WTI Gains after API Data Shows Large Refined Product Draws

Liubov Georges
By  Liubov Georges , DTN Energy Reporter

WASHINGTON (DTN) -- Oil futures on the New York Mercantile Exchange and Brent crude on the Intercontinental Exchange reversed higher in early morning trading Wednesday following an industry survey showing domestic refined fuel stocks fell by a larger-than-expected margin last week, while a continued retreat in the U.S. dollar index spurred by soft U.S. macroeconomic indicators further boosted the West Texas Intermediate contract.

The American Petroleum Institute reported late Tuesday that commercial crude oil inventories in the United States increased for the sixth consecutive week through March 1 amid a slow return of refining capacity disrupted by a combination of bad weather and seasonal maintenance. A 423,000 bbl crude build, however, was less than the markets expected.

Supply at the Cushing, Oklahoma tank farm, the New York Mercantile Exchange delivery point for WTI futures, also added 500,000 bbl last week.

Gasoline inventories, meanwhile, dropped by 2.8 million bbl in the reviewed week, which was twice an expected 1.4 million bbl draw. API further detailed that distillate inventory fell by 1.8 million bbl compared with an expected 400,000 bbl decrease.

Next, oil traders await the release of the official inventory report from the U.S. Energy Information Administration, scheduled for 10.30 a.m. EST.

Near 7:30 a.m. EST, West Texas Intermediate April futures on NYMEX advanced $0.70 to $78.82 bbl and the international crude benchmark Brent for May delivery added $0.47 to $82.51 bbl. NYMEX April RBOB futures rallied $0.0127 to $2.5446 gallon, and April ULSD futures eased $0.0094 to $2.5971 gallon.

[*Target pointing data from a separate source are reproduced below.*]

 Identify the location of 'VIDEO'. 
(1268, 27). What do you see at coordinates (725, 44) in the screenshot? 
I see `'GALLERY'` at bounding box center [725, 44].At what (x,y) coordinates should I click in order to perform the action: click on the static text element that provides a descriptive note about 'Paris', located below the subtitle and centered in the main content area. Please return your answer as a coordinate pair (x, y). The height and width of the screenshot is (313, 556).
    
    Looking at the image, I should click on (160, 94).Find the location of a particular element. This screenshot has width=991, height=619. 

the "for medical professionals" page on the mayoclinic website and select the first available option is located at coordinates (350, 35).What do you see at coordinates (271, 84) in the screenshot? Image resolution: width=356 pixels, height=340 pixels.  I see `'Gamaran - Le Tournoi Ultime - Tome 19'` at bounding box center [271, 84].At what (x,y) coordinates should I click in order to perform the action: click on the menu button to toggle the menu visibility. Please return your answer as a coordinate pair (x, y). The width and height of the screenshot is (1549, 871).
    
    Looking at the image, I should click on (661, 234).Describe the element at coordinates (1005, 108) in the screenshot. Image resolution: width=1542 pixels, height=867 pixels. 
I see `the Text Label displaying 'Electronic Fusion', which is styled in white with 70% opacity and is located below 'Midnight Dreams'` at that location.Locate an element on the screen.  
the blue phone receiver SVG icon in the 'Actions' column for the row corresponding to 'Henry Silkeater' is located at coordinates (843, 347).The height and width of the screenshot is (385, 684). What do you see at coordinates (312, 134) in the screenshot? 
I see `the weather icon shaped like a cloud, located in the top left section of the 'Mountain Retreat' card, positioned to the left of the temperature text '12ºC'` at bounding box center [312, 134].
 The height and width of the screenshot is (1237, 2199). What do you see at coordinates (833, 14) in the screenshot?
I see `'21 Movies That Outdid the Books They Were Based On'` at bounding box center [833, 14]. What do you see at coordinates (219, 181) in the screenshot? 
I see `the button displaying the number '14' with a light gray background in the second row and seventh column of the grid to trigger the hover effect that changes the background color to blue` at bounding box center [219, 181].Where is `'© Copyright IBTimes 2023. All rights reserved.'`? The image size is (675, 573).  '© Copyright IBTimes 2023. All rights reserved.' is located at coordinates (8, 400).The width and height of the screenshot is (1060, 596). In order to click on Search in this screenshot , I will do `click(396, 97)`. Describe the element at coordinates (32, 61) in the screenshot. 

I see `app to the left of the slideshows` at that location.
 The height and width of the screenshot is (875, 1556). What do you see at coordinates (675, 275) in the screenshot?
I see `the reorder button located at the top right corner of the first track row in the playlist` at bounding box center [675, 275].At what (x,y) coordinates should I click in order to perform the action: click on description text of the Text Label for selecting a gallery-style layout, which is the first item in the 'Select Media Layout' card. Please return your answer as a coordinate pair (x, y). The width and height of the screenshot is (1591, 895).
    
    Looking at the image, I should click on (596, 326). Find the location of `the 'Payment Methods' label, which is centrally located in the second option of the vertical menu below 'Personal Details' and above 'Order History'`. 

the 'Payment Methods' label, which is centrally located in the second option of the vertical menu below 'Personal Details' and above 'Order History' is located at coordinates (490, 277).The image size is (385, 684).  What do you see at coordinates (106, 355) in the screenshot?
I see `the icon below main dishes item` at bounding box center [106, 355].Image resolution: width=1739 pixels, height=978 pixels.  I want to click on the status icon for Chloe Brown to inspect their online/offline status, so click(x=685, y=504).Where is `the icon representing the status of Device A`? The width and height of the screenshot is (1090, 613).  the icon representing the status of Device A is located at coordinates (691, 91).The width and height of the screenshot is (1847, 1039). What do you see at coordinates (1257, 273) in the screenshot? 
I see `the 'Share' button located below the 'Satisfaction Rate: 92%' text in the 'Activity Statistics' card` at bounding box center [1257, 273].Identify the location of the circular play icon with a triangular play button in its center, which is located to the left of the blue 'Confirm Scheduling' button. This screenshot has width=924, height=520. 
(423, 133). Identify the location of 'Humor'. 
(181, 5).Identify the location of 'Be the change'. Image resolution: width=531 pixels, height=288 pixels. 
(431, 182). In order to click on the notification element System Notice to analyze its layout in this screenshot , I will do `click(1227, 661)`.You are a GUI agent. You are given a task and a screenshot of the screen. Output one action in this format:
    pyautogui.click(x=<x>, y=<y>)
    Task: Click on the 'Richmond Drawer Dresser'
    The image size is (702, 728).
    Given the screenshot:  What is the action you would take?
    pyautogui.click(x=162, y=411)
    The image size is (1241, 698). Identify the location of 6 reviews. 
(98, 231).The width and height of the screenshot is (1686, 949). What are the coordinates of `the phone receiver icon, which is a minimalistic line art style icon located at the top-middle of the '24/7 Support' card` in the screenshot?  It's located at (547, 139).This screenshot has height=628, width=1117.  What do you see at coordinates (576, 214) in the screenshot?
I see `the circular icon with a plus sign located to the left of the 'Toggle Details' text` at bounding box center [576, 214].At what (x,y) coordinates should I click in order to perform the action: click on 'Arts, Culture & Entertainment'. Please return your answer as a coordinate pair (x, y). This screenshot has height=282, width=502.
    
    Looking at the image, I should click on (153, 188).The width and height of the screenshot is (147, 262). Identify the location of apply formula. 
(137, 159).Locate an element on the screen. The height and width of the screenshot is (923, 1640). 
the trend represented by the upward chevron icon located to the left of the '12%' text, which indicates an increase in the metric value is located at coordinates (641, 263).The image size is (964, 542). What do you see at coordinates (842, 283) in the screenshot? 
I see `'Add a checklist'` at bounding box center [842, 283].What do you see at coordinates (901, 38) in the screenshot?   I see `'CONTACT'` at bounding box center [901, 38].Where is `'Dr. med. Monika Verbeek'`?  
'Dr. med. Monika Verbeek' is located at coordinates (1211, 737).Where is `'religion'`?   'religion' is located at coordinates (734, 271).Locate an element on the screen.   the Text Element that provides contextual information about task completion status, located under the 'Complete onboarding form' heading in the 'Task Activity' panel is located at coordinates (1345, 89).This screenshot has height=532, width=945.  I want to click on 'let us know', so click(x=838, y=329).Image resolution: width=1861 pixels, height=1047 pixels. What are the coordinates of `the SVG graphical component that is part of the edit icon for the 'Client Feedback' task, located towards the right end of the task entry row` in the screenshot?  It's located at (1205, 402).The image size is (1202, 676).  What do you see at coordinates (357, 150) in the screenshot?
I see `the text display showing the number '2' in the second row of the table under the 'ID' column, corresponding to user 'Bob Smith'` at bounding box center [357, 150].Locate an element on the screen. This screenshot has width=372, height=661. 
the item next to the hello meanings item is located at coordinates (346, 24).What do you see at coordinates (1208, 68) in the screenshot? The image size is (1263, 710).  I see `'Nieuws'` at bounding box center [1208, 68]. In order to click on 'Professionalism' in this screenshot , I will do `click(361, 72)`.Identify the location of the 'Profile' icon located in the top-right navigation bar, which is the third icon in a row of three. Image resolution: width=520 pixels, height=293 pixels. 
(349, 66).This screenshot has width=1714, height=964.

In broader markets, the U.S. dollar extended losses, and equities on Wall Street shifted higher ahead of Federal Reserve Chairman Jerome Powell's first day of testimony on Capitol Hill along with a release of some key labor market data. Powell, who will first testify before the House Financial Services Committee, will likely be questioned on the state of the labor market and the progress on inflation towards the Fed's target of 2%.

The Institute of Supply Management's services index released Tuesday showed business activity across the largest sector of the U.S. economy unexpectedly cooled in February. While still in expansion territory, the ISM Services Index eased 0.8% from January to the lowest level in three months at 52.6. Interestingly, the Employment Index contracted for the second time in three months in February with a reading of 48, a 2.5 decrease from 50.5 recorded in January. Similar labor dynamics are already evident in the goods-producing side of the economy, which has remained in recession for 16 consecutive months through February. The employment sub-index in ISM Manufacturing deteriorated to 45.9 last month.

Fresh macroeconomic data might suggest the U.S. labor market that has provided bedrock support for economic growth in recent years might be weakening under the weight of high interest rates.

Investors will get a deeper look at labor market dynamics with weekly unemployment claims due out Thursday morning and February's non-farm employment report scheduled for a Friday morning release.

January factory orders sank 3.6% in January from a downward revised 0.3% drop in December, underpinned by weak consumer demand for manufactured durable goods and transportation equipment. New orders for manufactured goods in January were down three of the last four months.